Entries on where items appear
○ ○ ○

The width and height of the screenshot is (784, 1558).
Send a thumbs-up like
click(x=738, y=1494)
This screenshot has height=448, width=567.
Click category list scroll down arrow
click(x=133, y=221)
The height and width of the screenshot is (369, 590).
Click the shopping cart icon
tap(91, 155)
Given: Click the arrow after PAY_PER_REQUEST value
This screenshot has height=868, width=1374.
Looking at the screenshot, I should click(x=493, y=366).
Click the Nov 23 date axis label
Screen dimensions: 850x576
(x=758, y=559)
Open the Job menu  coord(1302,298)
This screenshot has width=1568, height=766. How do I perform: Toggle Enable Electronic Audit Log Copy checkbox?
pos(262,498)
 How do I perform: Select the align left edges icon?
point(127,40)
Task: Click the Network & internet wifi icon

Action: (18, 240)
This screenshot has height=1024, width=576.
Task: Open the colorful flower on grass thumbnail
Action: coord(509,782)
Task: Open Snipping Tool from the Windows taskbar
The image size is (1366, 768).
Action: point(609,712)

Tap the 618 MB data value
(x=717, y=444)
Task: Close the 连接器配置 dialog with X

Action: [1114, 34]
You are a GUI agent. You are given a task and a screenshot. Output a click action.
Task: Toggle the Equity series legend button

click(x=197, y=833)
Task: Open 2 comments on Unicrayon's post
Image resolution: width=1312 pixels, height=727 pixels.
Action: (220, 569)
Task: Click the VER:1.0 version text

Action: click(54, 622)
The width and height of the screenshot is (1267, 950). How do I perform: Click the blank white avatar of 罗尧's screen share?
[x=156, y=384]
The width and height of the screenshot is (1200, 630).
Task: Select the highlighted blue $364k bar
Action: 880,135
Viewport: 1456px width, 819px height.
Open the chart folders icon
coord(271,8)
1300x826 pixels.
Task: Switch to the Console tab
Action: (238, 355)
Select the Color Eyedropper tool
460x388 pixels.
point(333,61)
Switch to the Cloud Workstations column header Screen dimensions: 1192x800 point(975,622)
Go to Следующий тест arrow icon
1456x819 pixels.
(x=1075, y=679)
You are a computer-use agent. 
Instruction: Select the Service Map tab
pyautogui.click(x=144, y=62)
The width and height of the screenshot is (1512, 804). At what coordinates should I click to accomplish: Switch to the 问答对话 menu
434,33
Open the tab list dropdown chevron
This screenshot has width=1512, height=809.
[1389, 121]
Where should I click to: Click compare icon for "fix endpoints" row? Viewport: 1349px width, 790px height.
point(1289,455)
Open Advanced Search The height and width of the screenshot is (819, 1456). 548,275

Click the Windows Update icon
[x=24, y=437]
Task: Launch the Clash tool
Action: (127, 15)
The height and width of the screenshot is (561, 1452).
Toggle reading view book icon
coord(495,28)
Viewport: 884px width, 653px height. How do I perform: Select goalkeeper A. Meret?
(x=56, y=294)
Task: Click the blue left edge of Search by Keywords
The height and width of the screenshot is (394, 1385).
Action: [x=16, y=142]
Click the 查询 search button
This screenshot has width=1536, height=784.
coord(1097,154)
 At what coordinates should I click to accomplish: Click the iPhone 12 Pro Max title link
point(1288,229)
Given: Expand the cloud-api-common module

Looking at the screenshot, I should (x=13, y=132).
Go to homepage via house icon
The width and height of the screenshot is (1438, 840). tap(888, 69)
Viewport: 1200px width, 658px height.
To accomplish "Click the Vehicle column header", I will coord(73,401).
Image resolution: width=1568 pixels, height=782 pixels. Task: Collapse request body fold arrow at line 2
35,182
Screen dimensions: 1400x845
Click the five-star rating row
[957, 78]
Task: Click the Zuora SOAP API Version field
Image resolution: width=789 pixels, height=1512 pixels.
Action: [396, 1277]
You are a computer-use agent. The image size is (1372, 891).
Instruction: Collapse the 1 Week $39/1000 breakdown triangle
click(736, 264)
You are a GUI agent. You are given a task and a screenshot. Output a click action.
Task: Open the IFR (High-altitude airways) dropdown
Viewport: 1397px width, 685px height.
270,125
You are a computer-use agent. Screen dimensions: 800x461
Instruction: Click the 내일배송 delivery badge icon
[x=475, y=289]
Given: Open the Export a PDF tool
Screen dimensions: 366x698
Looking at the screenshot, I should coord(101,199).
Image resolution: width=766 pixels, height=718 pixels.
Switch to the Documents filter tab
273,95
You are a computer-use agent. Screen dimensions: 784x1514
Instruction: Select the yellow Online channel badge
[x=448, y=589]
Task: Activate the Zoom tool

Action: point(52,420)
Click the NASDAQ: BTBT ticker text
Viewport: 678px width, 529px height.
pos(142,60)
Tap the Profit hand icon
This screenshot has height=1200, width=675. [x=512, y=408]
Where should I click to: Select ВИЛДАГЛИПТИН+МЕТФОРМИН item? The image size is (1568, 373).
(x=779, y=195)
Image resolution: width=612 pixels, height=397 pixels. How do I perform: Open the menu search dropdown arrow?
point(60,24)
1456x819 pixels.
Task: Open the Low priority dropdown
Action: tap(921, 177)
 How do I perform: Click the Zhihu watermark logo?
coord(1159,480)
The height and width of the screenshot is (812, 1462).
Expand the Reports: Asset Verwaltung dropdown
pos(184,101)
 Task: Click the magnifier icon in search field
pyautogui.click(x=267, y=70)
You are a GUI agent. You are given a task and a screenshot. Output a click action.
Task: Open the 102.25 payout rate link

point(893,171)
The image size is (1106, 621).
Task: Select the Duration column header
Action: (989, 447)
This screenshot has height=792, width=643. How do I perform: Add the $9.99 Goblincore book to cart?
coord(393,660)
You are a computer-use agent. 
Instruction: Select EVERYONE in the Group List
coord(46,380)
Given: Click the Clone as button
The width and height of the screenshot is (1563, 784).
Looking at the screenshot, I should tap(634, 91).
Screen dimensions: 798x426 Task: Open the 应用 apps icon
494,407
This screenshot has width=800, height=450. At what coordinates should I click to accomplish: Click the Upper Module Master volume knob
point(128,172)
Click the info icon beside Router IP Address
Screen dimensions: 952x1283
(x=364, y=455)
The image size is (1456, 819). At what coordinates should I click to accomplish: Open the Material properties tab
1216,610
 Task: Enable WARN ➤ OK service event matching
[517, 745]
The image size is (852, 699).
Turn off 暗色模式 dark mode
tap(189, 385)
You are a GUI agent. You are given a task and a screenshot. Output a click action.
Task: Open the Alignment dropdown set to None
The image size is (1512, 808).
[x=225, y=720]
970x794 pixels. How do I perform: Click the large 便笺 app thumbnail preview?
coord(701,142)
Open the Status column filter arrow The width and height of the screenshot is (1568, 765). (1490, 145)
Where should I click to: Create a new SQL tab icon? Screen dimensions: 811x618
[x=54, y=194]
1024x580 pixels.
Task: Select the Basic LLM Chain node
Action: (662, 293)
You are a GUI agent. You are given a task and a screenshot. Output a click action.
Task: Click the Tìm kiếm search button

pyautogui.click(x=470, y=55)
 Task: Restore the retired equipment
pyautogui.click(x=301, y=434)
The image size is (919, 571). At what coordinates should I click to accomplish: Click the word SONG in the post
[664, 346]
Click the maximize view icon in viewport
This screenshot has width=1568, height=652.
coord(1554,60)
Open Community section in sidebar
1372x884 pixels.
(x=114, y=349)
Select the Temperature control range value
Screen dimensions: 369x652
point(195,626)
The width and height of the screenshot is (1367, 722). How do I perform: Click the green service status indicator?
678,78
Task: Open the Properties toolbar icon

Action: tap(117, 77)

○ ○ ○

= What you need to do =
Reproduce all of the material above line for line, without changing anything.

= Response to this task =
The width and height of the screenshot is (784, 1558).
Send a thumbs-up like
click(x=738, y=1494)
This screenshot has height=448, width=567.
Click category list scroll down arrow
click(x=133, y=221)
The height and width of the screenshot is (369, 590).
Click the shopping cart icon
tap(91, 155)
Given: Click the arrow after PAY_PER_REQUEST value
This screenshot has height=868, width=1374.
Looking at the screenshot, I should click(x=493, y=366).
Click the Nov 23 date axis label
Screen dimensions: 850x576
(x=758, y=559)
Open the Job menu  coord(1302,298)
This screenshot has width=1568, height=766. How do I perform: Toggle Enable Electronic Audit Log Copy checkbox?
pos(262,498)
 How do I perform: Select the align left edges icon?
point(127,40)
Task: Click the Network & internet wifi icon

Action: (18, 240)
This screenshot has height=1024, width=576.
Task: Open the colorful flower on grass thumbnail
Action: coord(509,782)
Task: Open Snipping Tool from the Windows taskbar
The image size is (1366, 768).
Action: point(609,712)

Tap the 618 MB data value
(x=717, y=444)
Task: Close the 连接器配置 dialog with X

Action: [1114, 34]
You are a GUI agent. You are given a task and a screenshot. Output a click action.
Task: Toggle the Equity series legend button

click(x=197, y=833)
Task: Open 2 comments on Unicrayon's post
Image resolution: width=1312 pixels, height=727 pixels.
Action: (220, 569)
Task: Click the VER:1.0 version text

Action: click(54, 622)
The width and height of the screenshot is (1267, 950). How do I perform: Click the blank white avatar of 罗尧's screen share?
[x=156, y=384]
The width and height of the screenshot is (1200, 630).
Task: Select the highlighted blue $364k bar
Action: 880,135
Viewport: 1456px width, 819px height.
Open the chart folders icon
coord(271,8)
1300x826 pixels.
Task: Switch to the Console tab
Action: (238, 355)
Select the Color Eyedropper tool
460x388 pixels.
point(333,61)
Switch to the Cloud Workstations column header Screen dimensions: 1192x800 point(975,622)
Go to Следующий тест arrow icon
1456x819 pixels.
(x=1075, y=679)
You are a computer-use agent. 
Instruction: Select the Service Map tab
pyautogui.click(x=144, y=62)
The width and height of the screenshot is (1512, 804). At what coordinates should I click to accomplish: Switch to the 问答对话 menu
434,33
Open the tab list dropdown chevron
This screenshot has width=1512, height=809.
[1389, 121]
Where should I click to: Click compare icon for "fix endpoints" row? Viewport: 1349px width, 790px height.
point(1289,455)
Open Advanced Search The height and width of the screenshot is (819, 1456). 548,275

Click the Windows Update icon
[x=24, y=437]
Task: Launch the Clash tool
Action: (127, 15)
The height and width of the screenshot is (561, 1452).
Toggle reading view book icon
coord(495,28)
Viewport: 884px width, 653px height. How do I perform: Select goalkeeper A. Meret?
(x=56, y=294)
Task: Click the blue left edge of Search by Keywords
The height and width of the screenshot is (394, 1385).
Action: [x=16, y=142]
Click the 查询 search button
This screenshot has width=1536, height=784.
coord(1097,154)
 At what coordinates should I click to accomplish: Click the iPhone 12 Pro Max title link
point(1288,229)
Given: Expand the cloud-api-common module

Looking at the screenshot, I should (x=13, y=132).
Go to homepage via house icon
The width and height of the screenshot is (1438, 840). tap(888, 69)
Viewport: 1200px width, 658px height.
To accomplish "Click the Vehicle column header", I will coord(73,401).
Image resolution: width=1568 pixels, height=782 pixels. Task: Collapse request body fold arrow at line 2
35,182
Screen dimensions: 1400x845
Click the five-star rating row
[957, 78]
Task: Click the Zuora SOAP API Version field
Image resolution: width=789 pixels, height=1512 pixels.
Action: [396, 1277]
You are a computer-use agent. The image size is (1372, 891).
Instruction: Collapse the 1 Week $39/1000 breakdown triangle
click(736, 264)
You are a GUI agent. You are given a task and a screenshot. Output a click action.
Task: Open the IFR (High-altitude airways) dropdown
Viewport: 1397px width, 685px height.
270,125
You are a computer-use agent. Screen dimensions: 800x461
Instruction: Click the 내일배송 delivery badge icon
[x=475, y=289]
Given: Open the Export a PDF tool
Screen dimensions: 366x698
Looking at the screenshot, I should coord(101,199).
Image resolution: width=766 pixels, height=718 pixels.
Switch to the Documents filter tab
273,95
You are a computer-use agent. Screen dimensions: 784x1514
Instruction: Select the yellow Online channel badge
[x=448, y=589]
Task: Activate the Zoom tool

Action: point(52,420)
Click the NASDAQ: BTBT ticker text
Viewport: 678px width, 529px height.
pos(142,60)
Tap the Profit hand icon
This screenshot has height=1200, width=675. [x=512, y=408]
Where should I click to: Select ВИЛДАГЛИПТИН+МЕТФОРМИН item? The image size is (1568, 373).
(x=779, y=195)
Image resolution: width=612 pixels, height=397 pixels. How do I perform: Open the menu search dropdown arrow?
point(60,24)
1456x819 pixels.
Task: Open the Low priority dropdown
Action: tap(921, 177)
 How do I perform: Click the Zhihu watermark logo?
coord(1159,480)
The height and width of the screenshot is (812, 1462).
Expand the Reports: Asset Verwaltung dropdown
pos(184,101)
 Task: Click the magnifier icon in search field
pyautogui.click(x=267, y=70)
You are a GUI agent. You are given a task and a screenshot. Output a click action.
Task: Open the 102.25 payout rate link

point(893,171)
The image size is (1106, 621).
Task: Select the Duration column header
Action: (989, 447)
This screenshot has height=792, width=643. How do I perform: Add the $9.99 Goblincore book to cart?
coord(393,660)
You are a computer-use agent. 
Instruction: Select EVERYONE in the Group List
coord(46,380)
Given: Click the Clone as button
The width and height of the screenshot is (1563, 784).
Looking at the screenshot, I should tap(634, 91).
Screen dimensions: 798x426 Task: Open the 应用 apps icon
494,407
This screenshot has width=800, height=450. At what coordinates should I click to accomplish: Click the Upper Module Master volume knob
point(128,172)
Click the info icon beside Router IP Address
Screen dimensions: 952x1283
(x=364, y=455)
The image size is (1456, 819). At what coordinates should I click to accomplish: Open the Material properties tab
1216,610
 Task: Enable WARN ➤ OK service event matching
[517, 745]
The image size is (852, 699).
Turn off 暗色模式 dark mode
tap(189, 385)
You are a GUI agent. You are given a task and a screenshot. Output a click action.
Task: Open the Alignment dropdown set to None
The image size is (1512, 808).
[x=225, y=720]
970x794 pixels. How do I perform: Click the large 便笺 app thumbnail preview?
coord(701,142)
Open the Status column filter arrow The width and height of the screenshot is (1568, 765). (1490, 145)
Where should I click to: Create a new SQL tab icon? Screen dimensions: 811x618
[x=54, y=194]
1024x580 pixels.
Task: Select the Basic LLM Chain node
Action: (662, 293)
You are a GUI agent. You are given a task and a screenshot. Output a click action.
Task: Click the Tìm kiếm search button

pyautogui.click(x=470, y=55)
 Task: Restore the retired equipment
pyautogui.click(x=301, y=434)
The image size is (919, 571). At what coordinates should I click to accomplish: Click the word SONG in the post
[664, 346]
Click the maximize view icon in viewport
This screenshot has width=1568, height=652.
coord(1554,60)
Open Community section in sidebar
1372x884 pixels.
(x=114, y=349)
Select the Temperature control range value
Screen dimensions: 369x652
point(195,626)
The width and height of the screenshot is (1367, 722). How do I perform: Click the green service status indicator?
678,78
Task: Open the Properties toolbar icon

Action: tap(117, 77)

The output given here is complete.